La «chirurgie éveillée» commence à émerger dans quelques pays africains et arabes, mais elle reste encore rare. On la retrouve en Tunisie, en Égypte, aux Émirats arabes unis, au Qatar et en Arabie saoudite. Cependant, le Maroc reste pionnier en Afrique francophone, et même dans le monde arabe, avec une expérience qui s’est construite sur plusieurs années, dans un esprit de recherche, d’excellence et d’innovation. Plus de 180 patients ont été opérés à Rabat par cette méthode, avec un taux de réussite de 98%, sans aphasie ni hémiplégie.

L’expérience s’est également étendue à la chirurgie pédiatrique, avec des résultats tout aussi encourageants. Quel sentiment cela vous inspire-t-il ?

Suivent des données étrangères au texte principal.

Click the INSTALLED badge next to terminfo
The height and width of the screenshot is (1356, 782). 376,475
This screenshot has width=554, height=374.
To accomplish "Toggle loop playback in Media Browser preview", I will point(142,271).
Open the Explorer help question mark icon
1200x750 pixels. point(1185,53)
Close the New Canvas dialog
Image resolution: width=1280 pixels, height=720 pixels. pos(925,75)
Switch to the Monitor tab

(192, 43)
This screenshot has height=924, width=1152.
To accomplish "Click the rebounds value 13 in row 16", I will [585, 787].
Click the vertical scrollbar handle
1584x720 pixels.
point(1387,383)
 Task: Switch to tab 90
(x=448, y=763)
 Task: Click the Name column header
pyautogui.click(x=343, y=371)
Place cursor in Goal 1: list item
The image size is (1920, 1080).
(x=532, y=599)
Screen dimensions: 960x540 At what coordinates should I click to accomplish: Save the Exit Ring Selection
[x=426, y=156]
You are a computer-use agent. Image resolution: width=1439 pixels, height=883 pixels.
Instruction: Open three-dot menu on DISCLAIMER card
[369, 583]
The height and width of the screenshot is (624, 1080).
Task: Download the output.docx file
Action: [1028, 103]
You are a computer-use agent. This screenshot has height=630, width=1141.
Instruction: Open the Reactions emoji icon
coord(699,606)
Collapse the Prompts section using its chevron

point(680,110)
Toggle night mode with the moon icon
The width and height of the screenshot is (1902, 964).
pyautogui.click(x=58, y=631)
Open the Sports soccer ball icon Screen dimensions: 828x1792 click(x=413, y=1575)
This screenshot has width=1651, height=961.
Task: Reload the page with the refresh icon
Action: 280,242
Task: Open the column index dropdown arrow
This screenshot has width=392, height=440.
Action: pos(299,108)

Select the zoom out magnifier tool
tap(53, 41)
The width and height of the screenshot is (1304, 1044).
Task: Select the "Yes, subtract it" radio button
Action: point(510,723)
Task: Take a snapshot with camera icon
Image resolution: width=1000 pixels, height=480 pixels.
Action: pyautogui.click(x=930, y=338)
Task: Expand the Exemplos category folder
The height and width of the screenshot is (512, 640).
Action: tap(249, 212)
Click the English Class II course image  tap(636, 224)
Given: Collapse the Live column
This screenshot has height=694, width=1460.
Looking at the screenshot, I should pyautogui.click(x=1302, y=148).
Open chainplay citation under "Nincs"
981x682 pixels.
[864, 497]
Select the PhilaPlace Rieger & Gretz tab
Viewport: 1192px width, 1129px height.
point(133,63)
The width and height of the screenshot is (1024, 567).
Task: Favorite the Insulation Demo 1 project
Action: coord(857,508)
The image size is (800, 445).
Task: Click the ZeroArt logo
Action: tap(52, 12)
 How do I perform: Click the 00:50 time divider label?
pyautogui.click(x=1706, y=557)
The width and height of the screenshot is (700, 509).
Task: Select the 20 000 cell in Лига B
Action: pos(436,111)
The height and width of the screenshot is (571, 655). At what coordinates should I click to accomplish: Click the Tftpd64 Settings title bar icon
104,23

C’est une grande fierté et une preuve tangible que l’excellence médicale n’est pas un vain mot au Maroc. Derrière ces chiffres impressionnants, qui témoignent d’un taux de réussite de plus de 98%, il ne s’agit pas simplement de statistiques abstraites, mais bien de vies humaines véritablement préservées. Chaque intervention réussie signifie qu’un patient a pu retrouver non seulement sa santé, mais aussi son identité, ses capacités cognitives, sa parole et son autonomie. L’extension récente de cette technique à la chirurgie pédiatrique représente, quant à elle, un message encore plus fort et porteur d’espoir. En effet, prendre en charge des enfants, souvent les patients les plus vulnérables et les plus sensibles, exige une précision extrême et une rigueur sans faille. Cela montre clairement que notre système médical est aujourd’hui capable de relever les défis les plus complexes, et ce avec un haut niveau d’exigence. Cet accomplissement suscite un sentiment profond de gratitude envers toutes les équipes médicales qui s’investissent sans relâche, ainsi qu’une grande responsabilité collective.

Quel est votre message au public ?

Ayez pleinement confiance en la médecine marocaine, qui, aujourd’hui, rassemble des femmes et des hommes d’une compétence exceptionnelle.

Ces professionnels, formés tant au Maroc qu’à l’étranger, mettent leur savoir-faire et leur engagement au service de la vie et du bien-être des patients.

La «chirurgie éveillée» incarne parfaitement cette excellence médicale et humaine. Elle nous rappelle avec force que guérir ne se limite pas à prolonger la vie. Guérir, c’est aussi préserver ce qui fait l’essence même de notre humanité : la parole qui nous permet de communiquer, la mémoire qui forge notre identité, les émotions qui donnent du sens à notre existence.

Ce message est avant tout un message d’espoir pour tous ceux qui doivent affronter la maladie, mais c’est aussi une profonde reconnaissance envers ces équipes médicales qui, chaque jour, travaillent avec passion, détermination et rigueur.

Ils repoussent sans cesse les limites du possible, innovent et font preuve d’une dévotion sans faille afin d’offrir à leurs patients le meilleur de la médecine moderne, ici même, au Maroc.